In a Valley National Bank survey of more than 500 snowbirds in Phoenix in 1986, 50 percent said their main reason for visiting the desert was "the weather," and only 1 percent mentioned "scenery and cactus." Twenty-three percent were traveling by motor home, 19 percent were pulling a travel trailer, and 4 percent found the "snowbird" label "very offensive."
So many Japanese tourists visit the Grand Canyon that Shoji Fugiwara, a native of Japan, was hired by Grand Canyon Helicopters as the first Japanese-speaking helicopter pilot to provide narrated tours of the national park.
About 1,000 farm or wild animals get run over every year in Arizona.
If all the tunnels in the world's largest underground copper mine--Arizona's San Manuel, operated by Magma Copper--were connected end to end, they'd reach the length of the state, from Nogales to Page.

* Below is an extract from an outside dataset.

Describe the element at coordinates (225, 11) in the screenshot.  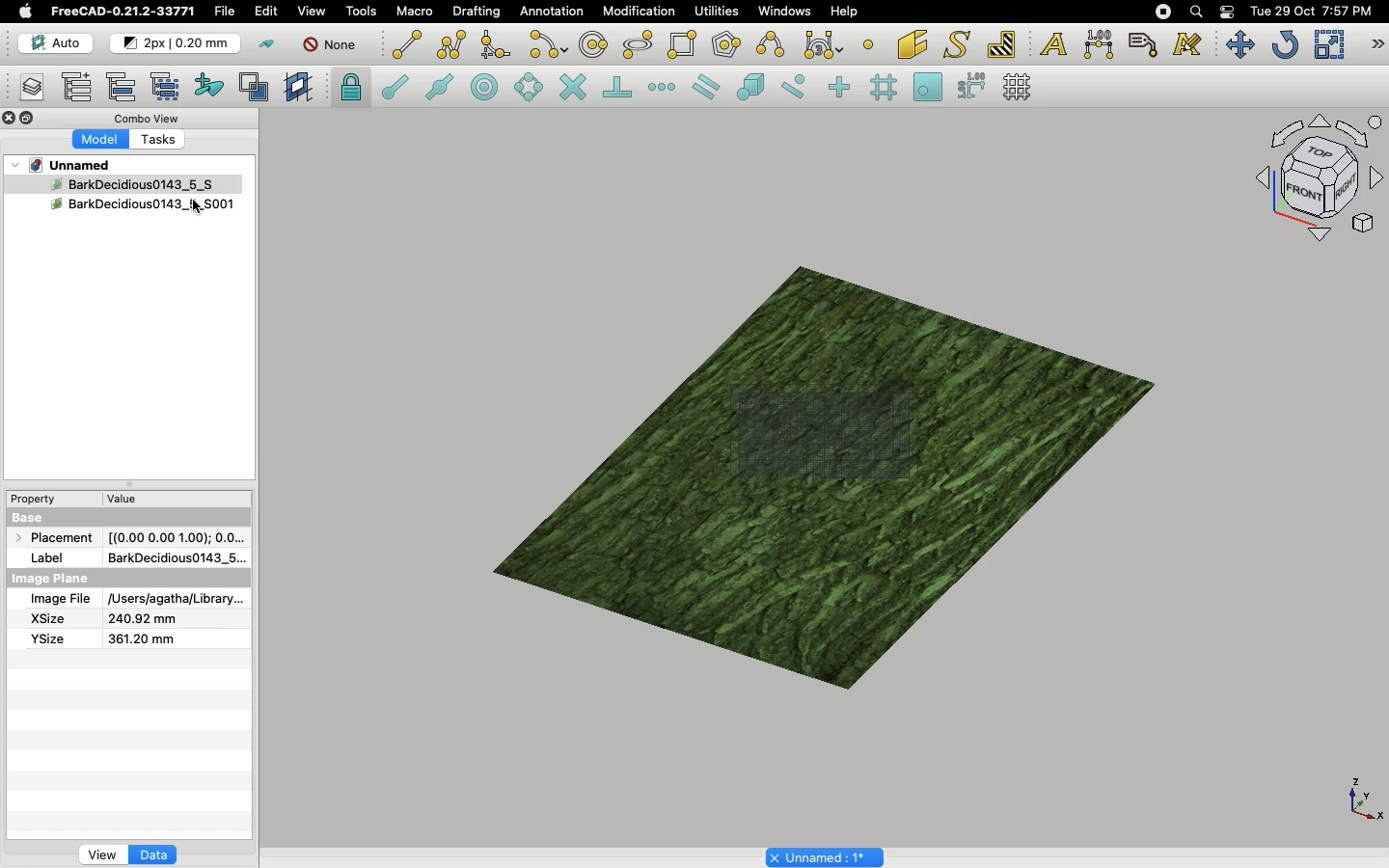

Bullhead City is named for a landmark that, for all intents and purposes, doesn't exist anymore. Bull's Head Rock was submerged when nearby Davis Dam was built in the 1950s.
Arizona's a real leader in creepy- crawlies. We rank second in the nation in species of bats (28), we're the national headquarters for horny toads (6 of the 7 U.S. species occur here), and we've got the world's oldest spiders (tarantulas can live up to 36 years).